Marayong is a suburb of Sydney, in the state of New South Wales, Australia. Marayong is located approximately 38 kilometres north west of the Sydney central business district, in the local government area of the City of Blacktown and is part of the Greater Western Sydney region.

History
Marayong is derived from an Aboriginal word 'Mariyung' meaning emu or place of cranes. The name was first given by the New South Wales Railways to the railway station when it opened in October 1922.

Around 1900–1905, large areas were subdivided and market gardens and poultry farms were established. The area was part of Quakers Hill but in 1926 the Marayong Progress Association applied to have Marayong made a suburb, in its own right.

The area was mostly rural until the 1960s. Housing Commission (public housing) estates, opened in the 1960s, marked the urbanization of the suburb predominantly south of the railway line. In addition, an industrial area was also released north of the railway line.

Population
The population of Marayong was 6821 at the 2006 census. The median household income of $993 per week was a bit less than the national average and there were a higher than average number of clerical and administrative workers (18.4%) and technicians and tradesworkers (16.4%). There were a substantial number of people born in the Philippines (6.5%) and the number of Catholics in Marayong (40.6%) was well above the national average.

Transport

Marayong railway station is on the Richmond branch of the T1 Western and T5 Cumberland lines of the Sydney Trains network. The provide services out to Richmond and in to the city via Blacktown and Parramatta. 

Years ago, Motor Rail No. 1 would run between Blacktown stopping at Marayong Station en route.

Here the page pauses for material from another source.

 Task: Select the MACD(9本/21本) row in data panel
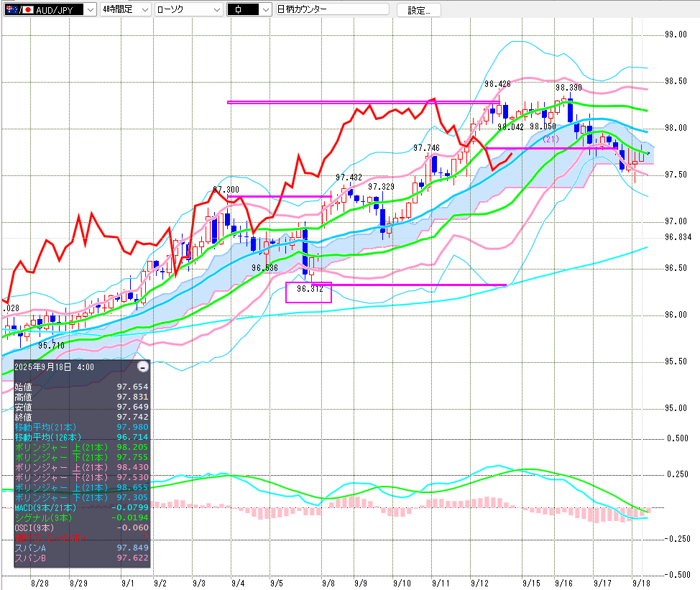(43, 508)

Richmond Road marks the southern boundary of the suburb and provides links to Blacktown and Richmond while the Westlink M7 curls around the suburb and can be accessed via the Sunnyholt Road intersection at Kings Park or the Richmond Road intersection at Dean Park.

Schools
There are two government-run primary schools in the suburb, Marayong Public and Marayong Heights Public. There is also a Catholic primary school, St Andrews Primary and a high school St Andrews College which is divided into two campuses, the Holy Family campus on Quakers Road catering to years 7-10 and the John Paul II senior campus on Breakfast Road. The nearest government-run high schools are Quakers Hill High School, Blacktown Boys High School, Blacktown Girls High School and Doonside Technology High School.